- TASK TO CARRY OUT
Which lines of the data contain the string "Groningen"? Copy every one.

#####

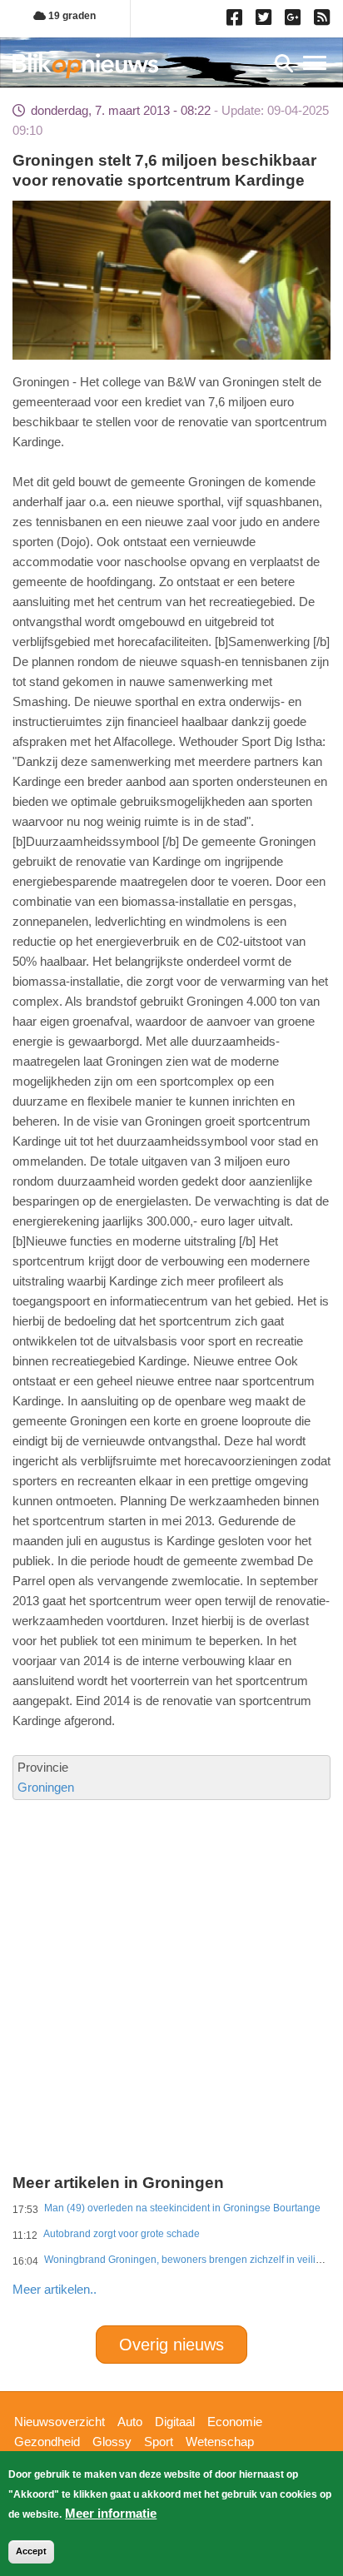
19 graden (71, 16)
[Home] (85, 65)
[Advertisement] (171, 1920)
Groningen (45, 1787)
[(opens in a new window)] (237, 21)
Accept (31, 2551)
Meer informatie (111, 2513)
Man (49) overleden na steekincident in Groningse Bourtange (182, 2208)
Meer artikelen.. (54, 2289)
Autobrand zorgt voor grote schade (121, 2234)
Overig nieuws (171, 2344)
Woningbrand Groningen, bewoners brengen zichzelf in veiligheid (192, 2259)
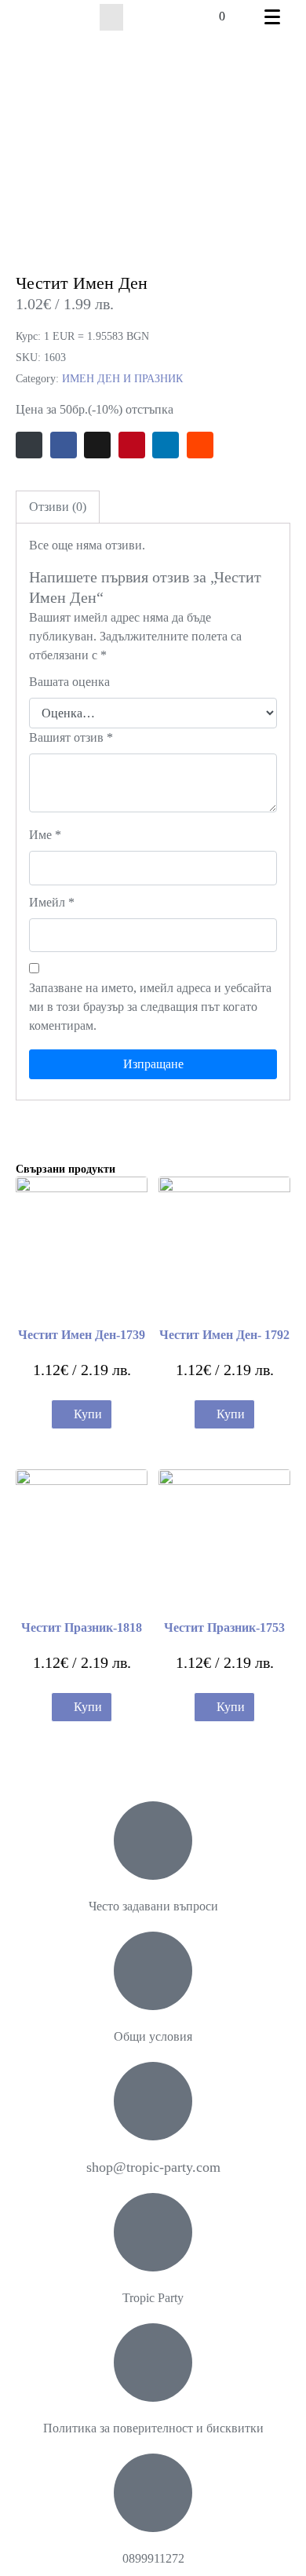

#####

- SOLUTION TO THE EXERCISE
Groningen (45, 1787)
Woningbrand Groningen, bewoners brengen zichzelf in veiligheid (192, 2259)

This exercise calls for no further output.